• [EXCERPTED PASSAGE]

== Segment start ==

Dr. Buscher's Biography

Dr. Buscher has been in active practice over 40 years. He has an integrative and functinoal medical practice focusing on complementary, nutritional and environmental aspects in treating medical conditions.

Dr. Buscher is board-certified by the American Board of Environmental Medicine and is a fellow in the American Academy of Environmental Medicine. He is past president of the American Academy of Environmental Medicine, where he was a long-term faculty member and program director for the basic instructional courses, which trains physicians in the field of environmental medicine.

Background

My interest in medicine started while serving as a medical corpsman in the Navy and Marine Corps. After completing my time with the military I went to the City College of New York, where I majored in biology and minored in chemistry. After that I graduated from medical school at the State University of New York at Buffalo. While in medical school I developed an interest in nutrition, but courses in this field were not very useful.

== Segment end ==

• [STUDY QUESTIONS]
- A) In Dr. Buscher's biography, which board certifies Dr. Buscher?
- B) Quote Dr. Buscher's biography word for word, starting with "Dr. Buscher is" and going on through "field of environmental medicine.".
- C) Continue Dr. Buscher's biography from the point where it stops.

• [SUPPLIED INFORMATION]
== Segment start ==

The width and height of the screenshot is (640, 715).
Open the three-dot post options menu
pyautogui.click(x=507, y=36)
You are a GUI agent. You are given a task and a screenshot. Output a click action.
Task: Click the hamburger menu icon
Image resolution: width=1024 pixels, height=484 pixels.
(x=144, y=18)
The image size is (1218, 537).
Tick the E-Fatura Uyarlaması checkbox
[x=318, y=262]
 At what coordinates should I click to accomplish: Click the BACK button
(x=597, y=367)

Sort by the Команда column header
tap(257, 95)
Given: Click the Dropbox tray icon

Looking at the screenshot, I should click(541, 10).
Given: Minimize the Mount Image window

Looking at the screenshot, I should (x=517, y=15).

== Segment end ==

• [ANSWERS FOR THE EXERCISE]
- A) The American Board of Environmental Medicine.

- B)
Dr. Buscher is board-certified by the American Board of Environmental Medicine and is a fellow in the American Academy of Environmental Medicine. He is past president of the American Academy of Environmental Medicine, where he was a long-term faculty member and program director for the basic instructional courses, which trains physicians in the field of environmental medicine.

- C)
I spent the next three years working as a family doctor in Alaska and became board-certified by of the American Board of Family Practice. I was medical director of the Anchorage Neighborhood Health Center and on the staff of Providence Hospital and the Anchorage Community Hospital. I also was medical director of the Drug Dependency Clinic, Alcohol Rehabilitation Center, STD clinic and Free Clinic. Within three years I got burned out and disillusioned with the practice of medicine and decided to leave Alaska. I was going to find a more meaningful way of practicing medicine or quit.

Just before I left Alaska I had a divine appointment, although I didn't recognize it at the time. Robert Marshall, M.D., Ph.D. Professor of Medicine from the University of Chicago interviewed for my position. I was perplexed as to why a professor of medicine from a university would want to replace a family practitioner in Alaska. The reason - his wife couldn't live in Chicago because of the pollution nor in the suburbs because of the pesticide/herbicides used on the lawns. He and his wife were considering moving to Alaska where the air quality was far better .Dr. Marshall said his wife was diagnosed by Theron Randolph, M.D., a Harvard trained allergist known as the "Father of Environmental Medicine" and was known to be well ahead of his time. Although I never heard of a condition like this before, it didn't really surprise me, nevertheless, their story intrigued me and sparked my interest.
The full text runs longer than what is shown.